According to numerous current and former employees, Twitter's workforce looks to be leaving in large numbers after rejecting Elon Musk's demands to stay with the firm.
As the time for replying to Elon Musk's ultimatum to commit to working in a "very hardcore" manner at the company approaches, some Twitter employees appeared to openly imply they had opted to leave the organization. Employees at Twitter started using the salute emoji, which has come to stand for someone quitting the company, on Thursday afternoon.
One Twitter employee asserted that deciding to work there was "one of the simplest decisions ever made" in a tweet. The choice to leave today was the opposite.
Employees at the company told CNN that after the deadline of 5 p.m. ET, a torrent of employees posted the salute emoji to the company's internal Slack channel to indicate they had decided not to sign Musk's commitment and depart the company.
The remaining Twitter employees had until 5 p.m. ET on Thursday to decide if they wanted to be a part of the culture Musk hopes to implement at the social media company or else effectively resign, according to an email Musk sent to coworkers on Wednesday.
An ex-Twitter executive who just left the company described the employee departures on Thursday as a "mass exodus."
The company's offices will be temporarily sealed on Thursday night following the employees' departures, and credential access would be limited through Monday, according to a copy of the email that CNN obtained from a current Twitter employee. Musk's team cordoned off offices during the large-scale layoffs earlier this month out of concern for safety and a stated anxiety that departing employees could try to destroy the company on their way out.
Before the deadline on Thursday, two Twitter employees alerted CNN that they intended to ignore the demand because, in their opinion, the billionaire has fostered a toxic work atmosphere.
Another Twitter employee told CNN on Wednesday that receiving the email from Musk "felt like a punch in the gut because you were forced to make a decision and feel like you're up against the clock to make the best decision for you and your family," regardless of how you felt about wanting to stay or want to leave. She continued by saying that they were still talking about it.
The person said, "Those decisions are longer than just 24 hours."
On Wednesday, Musk addressed the workforce, stating that he wanted to create "Twitter 2.0" and that those who remained would have to commit to working "long hours at high intensity," presumably accepting Musk's demand that the majority of Twitter's employees, who have been working remotely, return to office work. One employee reported that as of midday on Thursday, it was still unclear whose remote-work exceptions would be granted if employees decided to stay.
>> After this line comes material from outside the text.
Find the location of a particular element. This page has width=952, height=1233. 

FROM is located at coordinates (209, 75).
According to the text of the email obtained by CNN from a Twitter employee who requested anonymity, Musk sent an email to staff later on Thursday in an apparent effort to clarify his position on remote work. This was amid management's apparent scramble to prevent losing too many employees due to the ultimatum.
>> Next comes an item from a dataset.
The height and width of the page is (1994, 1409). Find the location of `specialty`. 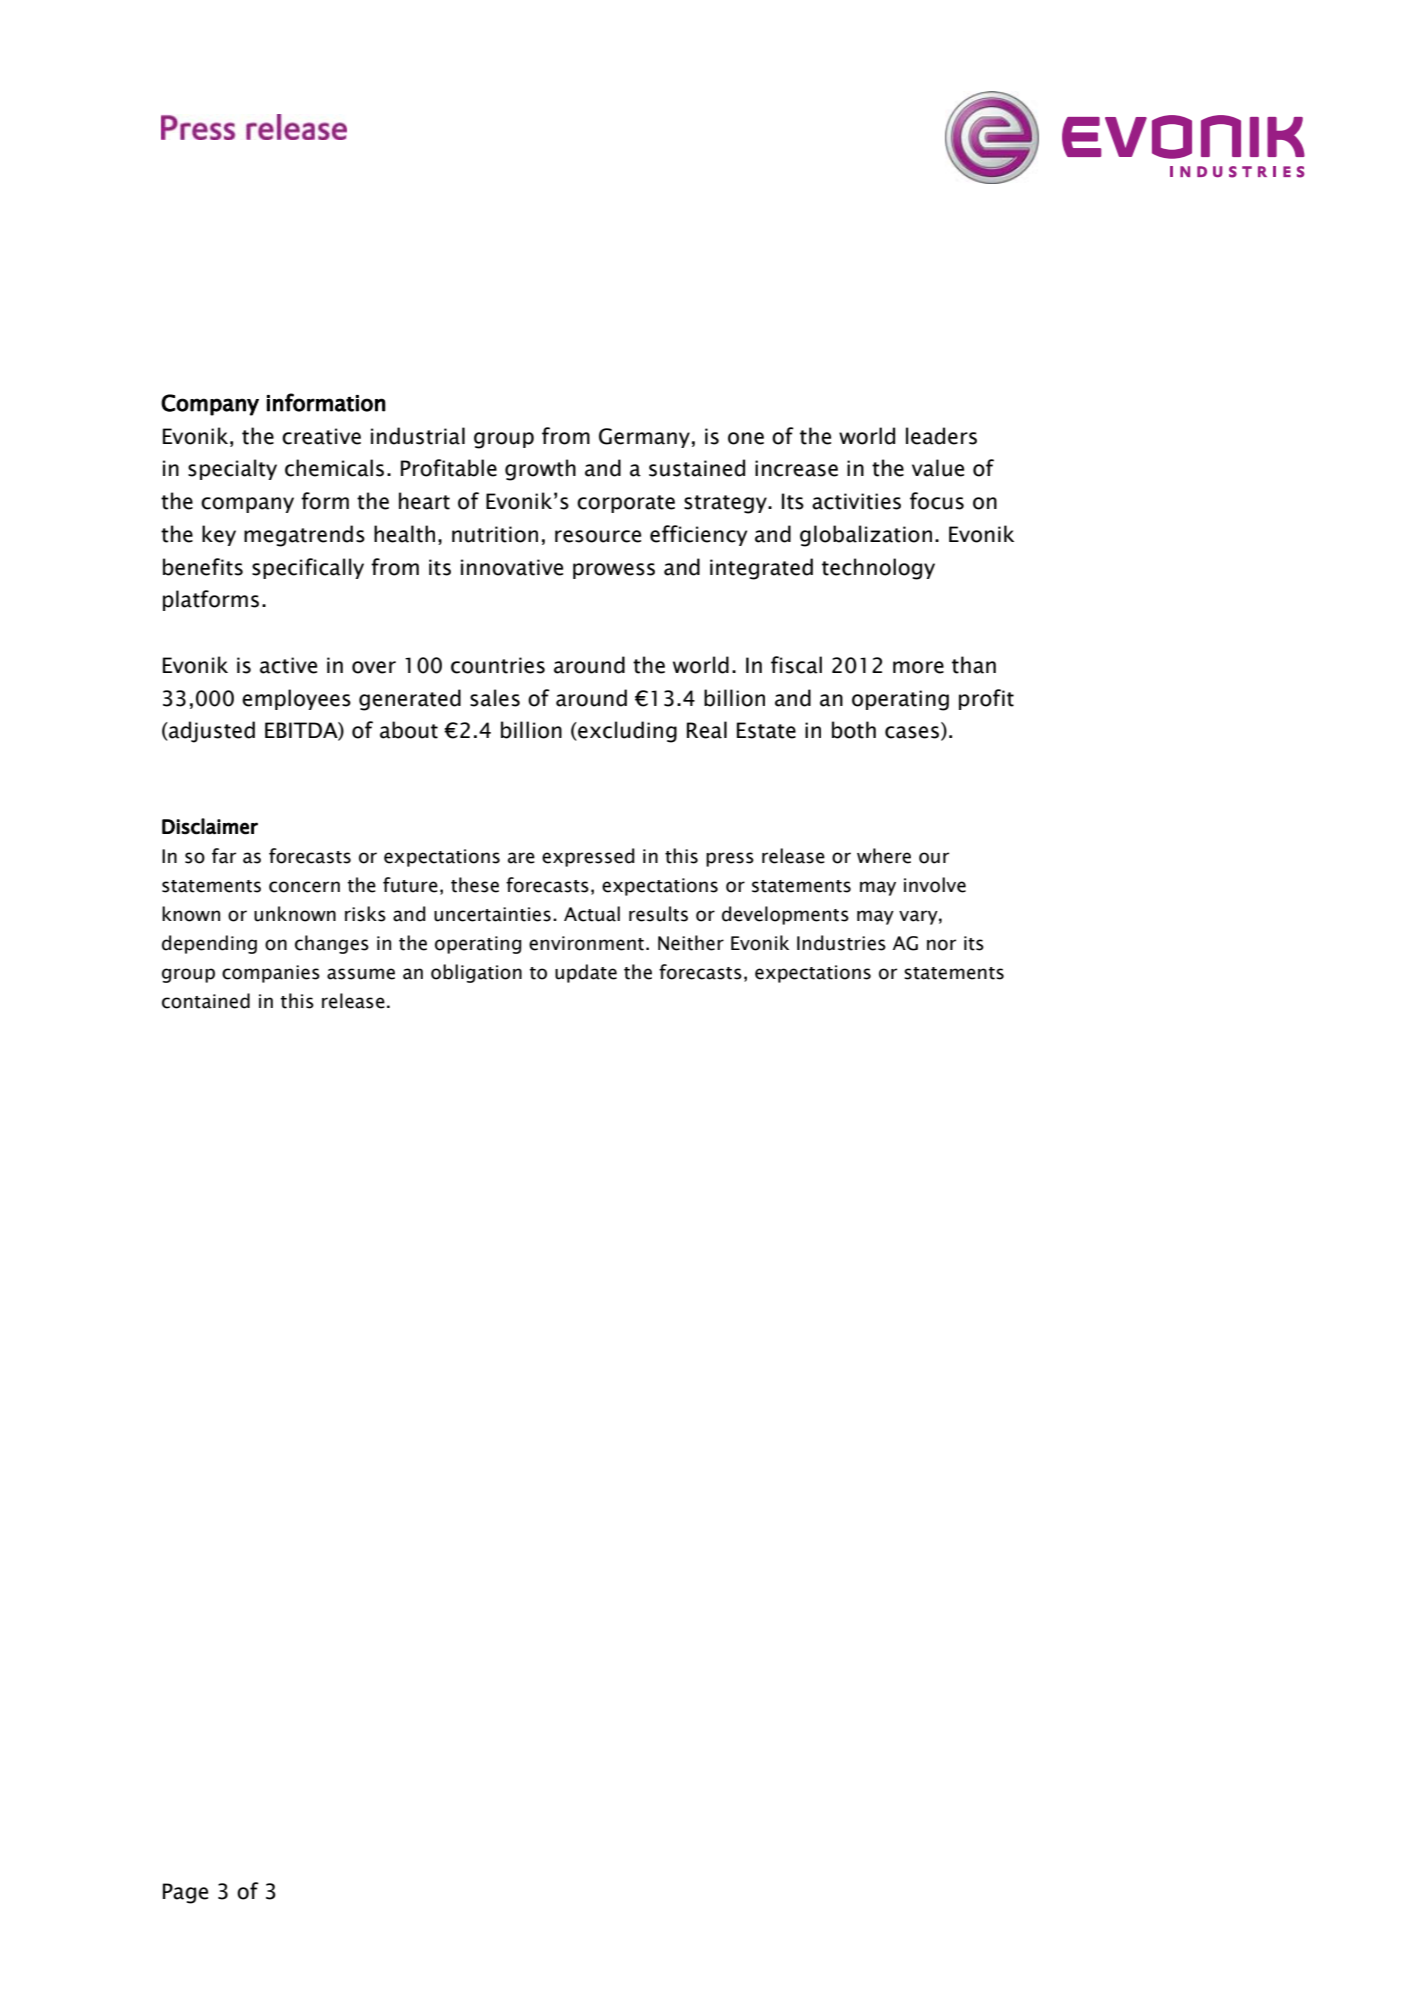

specialty is located at coordinates (232, 469).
Musk wrote in the email that employees will be expected to attend in-person meetings at least once a month. "Regarding remote work, all that is necessary for approval is that your manager accepts responsibility for ensuring that you are making a great contribution," Musk added.
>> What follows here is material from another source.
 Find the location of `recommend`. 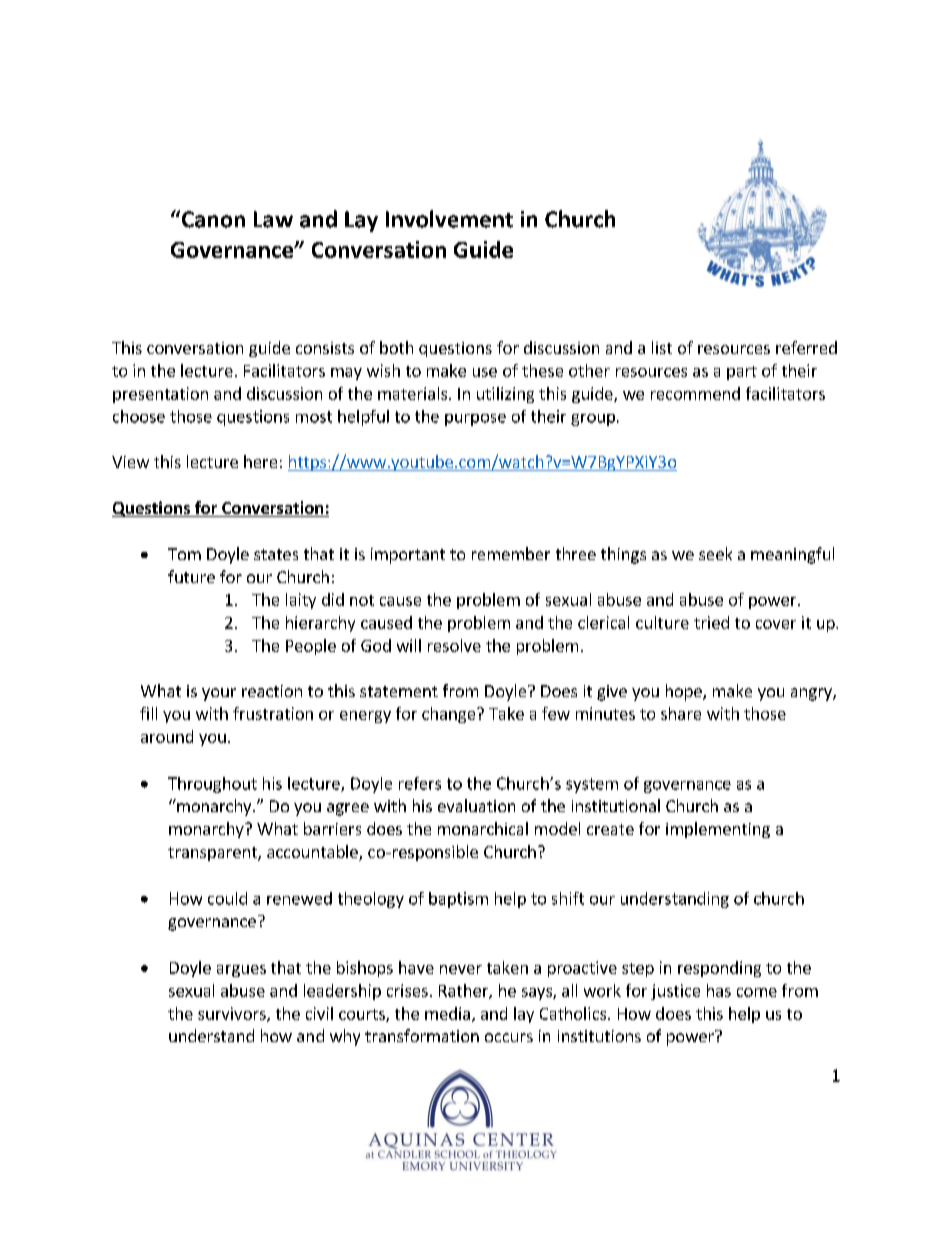

recommend is located at coordinates (695, 393).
At the risk of stating the obvious, any manager who fraudulently asserts that someone reporting to them is doing outstanding work or that a specific function is critical, whether remote or not, will be fired from the firm, Musk wrote in a follow-up email 20 minutes later.
After firing over 3,700 employees, or about half of Twitter's workforce, earlier this month, including many contract workers, Musk decided to offer an ultimatum. Additionally, he disbanded the board of directors and ousted the company's top executives. Additionally, Musk recently let go of some workers who had criticized him in tweets or on company Slack forums.
One of the staff members who intend to reject the ultimatum remarked but wished to remain unnamed so as not to jeopardize the severance package, "I don't want to stick around to produce a product that's being poisoned from the inside and out." Everyone has a price to some extent, and despite the economy, this severance allows me some peace of mind to look for a better environment shortly.
According to one employee, management is "scrambling" to persuade talent to stay since they appear to have grown concerned about the number of employees who are preparing to leave. A request for comment from Twitter, which cut the majority of its public relations team, was not immediately answered.
Everyone they spoke to was planning to reject Musk`s ultimatum and leave the company, according to a recently laid-off employee who keeps in touch with former coworkers and told CNN. People cannot ignore the termination of other colleagues and the public ridicule of them, the former worker said to CNN. If they quit the company, foreign national employees working in the US run the danger of losing their work visas.
Because "change is rarely impacted from the outside," according to a fourth employee, they intend to stay with the company.
During a hearing over his Tesla compensation package on Wednesday, Musk told a Delaware court that the shakeup that will likely ensue from the ultimatum will be the final part of the "fundamental organizational restructuring" that will occur after his takeover.
Musk claimed in his email on Wednesday that the "new Twitter" would be "far more engineering-driven," which has some non-engineers wondering whether their careers would be in jeopardy even if they decide to stick around.
The employee who voiced doubt about the choice said, "There's no assurance in this, you're just thinking, "I might be able to advocate for myself, I might not." What is concealed by this door? You are ignorant. The escape door is the only one you are aware of that is certain.